Wednesday, 11 July 2018

The ugly side of sports fields


I started a bit of a twitter storm by tweeting, inspired by spending the last few days at the Craven Week at Paarl Boys' High, a list of what I thought were the prettiest school grounds in the country.
Not everyone agreed with me, although I suspect there was some jingoism going on with old boys and parents struggling to see past the beauty of the fields they played on, or where they watch their children play these days.
It reminded me that some time ago I wrote a piece about the ugly grounds I've been forced to watch sport at. Here's an extract from it
I spent a week in December 2009 at the Coca-Cola Khaya Majola cricket week in Benoni.
The Coke Week, as it is known, represents the pinnacle of achievement for schoolboy players and it is the envy of the other cricket-playing nations. None of them have the organisational capacity, and the dedication on the part of players and administrators to pull off a tournament of such size and standard, particularly not just before Christmas.
As I sat in the shade at the Willowmoore Park B ground drowsily watching the action I got to thinking of the venues that have hosted the event over the years. The pleasantness of the setting led me to remembering the ugliest cricket grounds I’ve ever watched games at – and I’ve been to a few in the course of my job.
There are some other contenders, but the honour of the ugliest of all goes to the Gelvandale Cricket Club in Port Elizabeth. I was there at the 2008 Coke Week when the Gauteng under-19 side played against KwaZulu-Natal.
Gelvandale is a “township” club, nothing wrong with that. And it occupies an illustrious spot in cricket history in this country. Many cricketing greats from the apartheid days played there, and honour and glory goes to those who are keeping the game alive there. But I wondered, why the boys from KES and St John’s, DHS and Kearsney have to spend one fifth of what was the highlight week of their cricketing lives so far, there?

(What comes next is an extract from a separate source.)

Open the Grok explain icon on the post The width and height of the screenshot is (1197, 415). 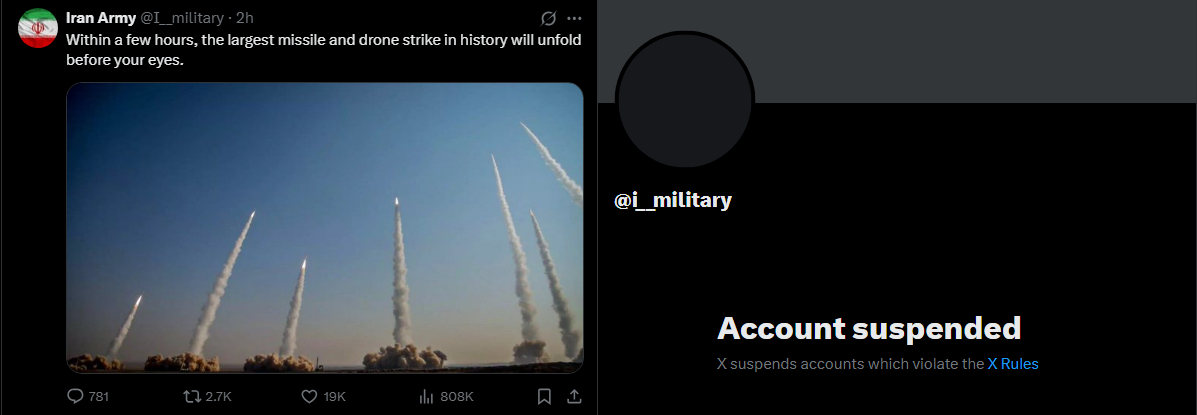point(547,18)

To be kind, the ground slopes at about 10 degrees, north to south, and has doesn’t have much of what most people would call grass. It is flanked on one side by an electricity distribution station and the southern boundary is the fence of the local cemetery – one wag among the spectators wondered out loud which was worse, Eskom or the graveyard - they both had the stench of death about them.
Then there was the real stench, wafting in from a local sewage works and driving everyone into their cars with the windows up, in the heat and humidity.

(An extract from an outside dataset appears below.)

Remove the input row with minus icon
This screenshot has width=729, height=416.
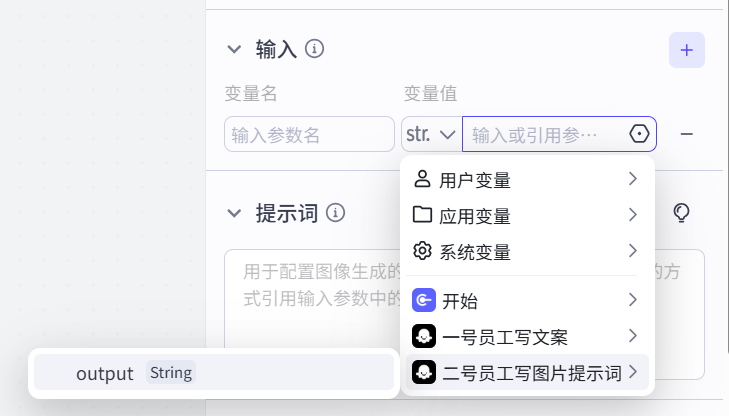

There have been some other awful settings, often in places where you expect better. I remember the week in Stellenbosch where, instead of playing in a lovely setting among the vines, the players were expected to be inspired on a ground belonging to one of the distillers, surrounded by railway carriages and empty packing crates, all underlain by that smell of stale booze that you get in a pub at opening time (I’m told).
And a few years ago in Potchefstroom there were games at the local mental hospital. The wicket was great but some of the spectators were disconcerting, to say the least.
A few years ago when the week was in Johannesburg matches were played on beautiful fields at St David’s, at the Wanderers club and at St John’s College. In keeping with tournament tradition, however, the boys also travelled to Kagiso and Alex and Soweto where, if the idea was to show them the ugliness of the other side, it certainly worked.
Willowmoore Park, despite its industrial revolution era concrete light pylons, doesn’t fall into the category of ugly cricket grounds. Sure, the main stadium is a bit barren and it’s Northern end abuts on the sleazier side of Benoni’s CBD, but go down to the B, C and D fields and you are transported into a charming rural setting: fields ringed by blue gums, and bordered by a vlei lined with the willow trees that the ground gets its name from.
Conventional wisdom about the Khaya Majola Week (and its rugby counterpart, the Craven Week) is that the best ones are held in the smaller towns. The 2009 week in Benoni was one of those, and all within sight of the ugly big city.
The 2018 Craven Week in Paarl is turning out to be one of those too, and the Brug Street ground at Paarl Boys' High has as spectacular a view as you could hope for.